Nach der obligatorischen Tagesschau verkündet ein NDR-Ansager jene Sendung, die dann später über viele Jahre für unendlich viel politischen Streit und Gezänk sorgen sollte.
In der sachlich-nüchternen Beschreibung jenes Ereignisses steht denn nur:
1976 wurde Biermann von der IG Metall zu einer Konzertreise in die Bundesrepublik Deutschland eingeladen, wofür ihm die Behörden der DDR eine Reisegenehmigung erteilten. Das erste Konzert fand, vom Dritten Fernsehprogramm des WDR live übertragen, am 13. November in der Kölner Sporthalle statt. Dieses Konzert – Biermann hatte die DDR stellenweise kritisiert, bei anderen Anlässen wie etwa einer Diskussion über den 17. Juni aber auch verteidigt – diente dem Politbüro der SED als Vorwand für die Ausbürgerung „wegen grober Verletzung der staatsbürgerlichen Pflichten“, wie von ADN am 16. November verbreitet wurde. Nach der Ausbürgerung übernahm das ARD-Fernsehen das Konzert in voller Länge. Erst durch diese Übertragung – das Dritte Fernsehprogramm des WDR konnte in der DDR nicht empfangen werden – erfuhren viele Menschen in der DDR zum ersten Mal etwas über Biermanns Lieder.

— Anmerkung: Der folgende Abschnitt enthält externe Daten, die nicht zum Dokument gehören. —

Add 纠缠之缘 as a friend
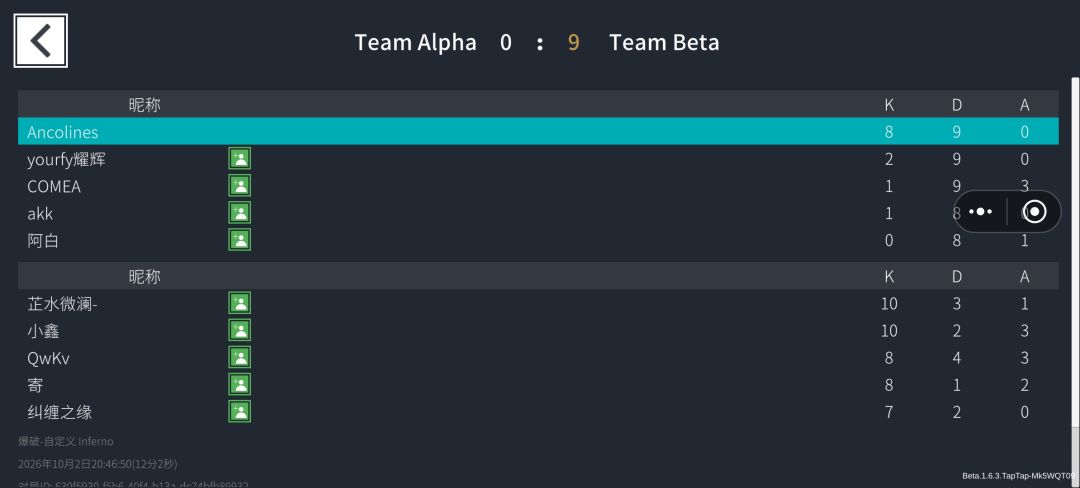This screenshot has width=1080, height=488. coord(240,412)
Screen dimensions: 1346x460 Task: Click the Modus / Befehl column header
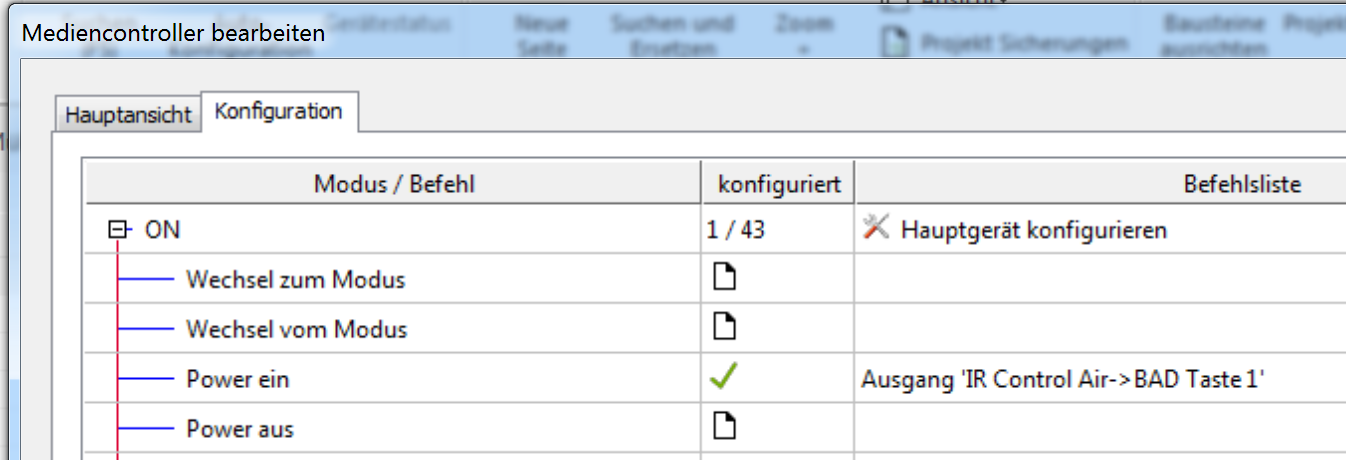[x=394, y=184]
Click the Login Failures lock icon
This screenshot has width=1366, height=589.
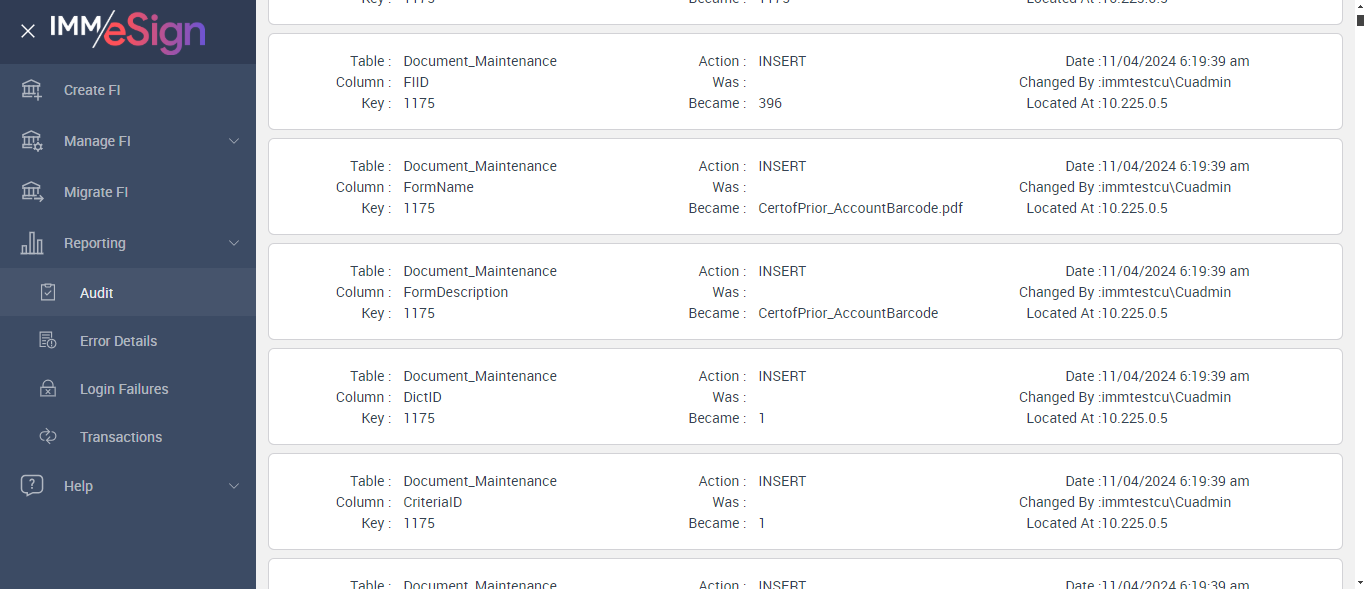[x=48, y=389]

Wie gebannt schaute ich, rauchend und Cola trinkend auf die Mattscheibe meines Unikums und verfolgte den Ablauf des Spektakels. Wolf Biermann sang, redete und diskutierte sich um Kopf und Kragen. Ein Rumpelstilzchen im fragilen Geflecht der deutsch-deutschen Beziehungen, ein Elefant im Porzellanladen, ein zorniger 40er, der sich aufschwingt, Klartext zu übermitteln.Das Kölner Konzert wird wenige Wochen danach zum Renner. Es ist bei den - meist - linken Studenten in aller Munde. Gegen den Musiker wird gehetzt, gekeift und polemisiert, was das Zeug hält. Biermann wird aber auch zum Helden hoch stilisiert, der es gewagt hat,als einstiger DDR-Bürger gegen die Nomenklatura in jenem Staat zu Felde zu ziehen, ohne allerdings das System, den Sozialismus, mit Bausch und Bogen zu verdammen. Er propagiert eine Runderneuerung der real existierenden Staatsform, der gegebenen Gesellschafts - und der maroden Wirtschaftsordnung im Sinne der ME-Lehre.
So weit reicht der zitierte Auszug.